Reliability and validity of the pain threshold measurement with the Dolorímetro Electrónico Portátil® (Portable Electronic Dolorimeter) in healthy individuals and patients with musculoskeletal pain

摘要

Aims: The objective of this study was to establish the reliability and validity of the measurement of the pressure pain threshold using the Dolorímetro Electrónico Portátil (Portable Electronic Dolorimeter) (DEP®) in persons without pain (12 men and 18 women) and in patients with chronic pain (16 women with systemic lupus erythematosus, 16 women with fibromyalgia and 15 women with rheumatoid arthritis).Methods: The assessment of the pressure pain threshold using the DEP® was done over three sessions with a 15 minute interval between the first and second session, and a 7 day interval between the second and third session. Each session comprised two trials in which 24 pressure points were evaluated.Results: Regarding reliability, high correlation coefficients were obtained in the three temporal conditions (within sessions without interval: ρ = 0.922, p < 0.001; inmediate, or brief interval between sessions (15 min): ρ = 0.932, p < 0.001; demorated, or long interval between sessions (7 days): ρ = 0.896, p < 0.001), indicating excellent reliability for the measurement with the DEP®, and also when discriminating between the groups with and without pain.

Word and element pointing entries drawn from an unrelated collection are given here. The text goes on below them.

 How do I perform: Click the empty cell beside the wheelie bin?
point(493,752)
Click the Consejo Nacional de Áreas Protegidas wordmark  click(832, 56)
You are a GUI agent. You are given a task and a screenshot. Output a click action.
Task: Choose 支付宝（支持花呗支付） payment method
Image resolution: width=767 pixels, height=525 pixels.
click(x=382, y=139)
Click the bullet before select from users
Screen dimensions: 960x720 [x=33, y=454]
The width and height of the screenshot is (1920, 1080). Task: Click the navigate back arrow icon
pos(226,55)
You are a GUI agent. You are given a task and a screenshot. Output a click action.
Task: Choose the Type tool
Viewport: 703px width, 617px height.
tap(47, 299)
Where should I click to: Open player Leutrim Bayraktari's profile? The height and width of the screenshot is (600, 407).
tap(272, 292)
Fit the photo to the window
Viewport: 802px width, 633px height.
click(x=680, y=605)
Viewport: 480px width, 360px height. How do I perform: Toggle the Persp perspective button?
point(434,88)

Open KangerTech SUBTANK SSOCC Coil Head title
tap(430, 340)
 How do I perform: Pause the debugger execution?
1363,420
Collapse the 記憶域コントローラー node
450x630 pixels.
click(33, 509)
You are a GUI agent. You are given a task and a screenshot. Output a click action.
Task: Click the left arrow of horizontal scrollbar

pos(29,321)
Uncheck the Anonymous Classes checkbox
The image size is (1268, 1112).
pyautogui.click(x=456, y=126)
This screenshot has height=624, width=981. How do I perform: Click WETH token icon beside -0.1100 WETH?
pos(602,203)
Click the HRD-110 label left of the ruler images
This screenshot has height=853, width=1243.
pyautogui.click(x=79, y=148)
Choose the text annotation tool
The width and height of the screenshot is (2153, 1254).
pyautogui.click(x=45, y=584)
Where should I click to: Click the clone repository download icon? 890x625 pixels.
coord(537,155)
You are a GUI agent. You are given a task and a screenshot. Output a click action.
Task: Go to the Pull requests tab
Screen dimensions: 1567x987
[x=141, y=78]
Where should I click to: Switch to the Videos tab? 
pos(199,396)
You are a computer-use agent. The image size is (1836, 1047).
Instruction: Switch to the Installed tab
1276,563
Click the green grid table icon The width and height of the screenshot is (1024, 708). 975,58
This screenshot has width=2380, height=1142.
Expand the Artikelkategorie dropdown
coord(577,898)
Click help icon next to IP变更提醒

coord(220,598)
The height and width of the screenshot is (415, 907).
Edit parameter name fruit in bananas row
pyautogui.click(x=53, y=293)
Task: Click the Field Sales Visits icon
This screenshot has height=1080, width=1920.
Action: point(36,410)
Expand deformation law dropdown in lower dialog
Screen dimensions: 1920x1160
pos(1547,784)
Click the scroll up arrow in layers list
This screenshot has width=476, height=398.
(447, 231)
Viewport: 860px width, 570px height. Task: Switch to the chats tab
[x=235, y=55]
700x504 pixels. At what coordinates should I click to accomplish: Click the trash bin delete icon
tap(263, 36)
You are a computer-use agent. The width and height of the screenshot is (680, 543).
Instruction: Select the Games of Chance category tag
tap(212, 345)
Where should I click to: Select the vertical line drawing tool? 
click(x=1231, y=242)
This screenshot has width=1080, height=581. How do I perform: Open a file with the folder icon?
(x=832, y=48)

To test validity, criterion instruments such as a pain sensitivity selfreport administered before and after assessment with the DEP® (Pre and Post conditions, respectively) and a medical report about the sensitivity of the patients were used. Healthy persons showed higher correlation coefficients between the Post condition self-report and assessment with the DEP®. Participants with pain showed significant correlations between the Pre condition self-report and the medical report.Conclusions: The study results show as a whole the appropiate psychometric properties of the DEP®.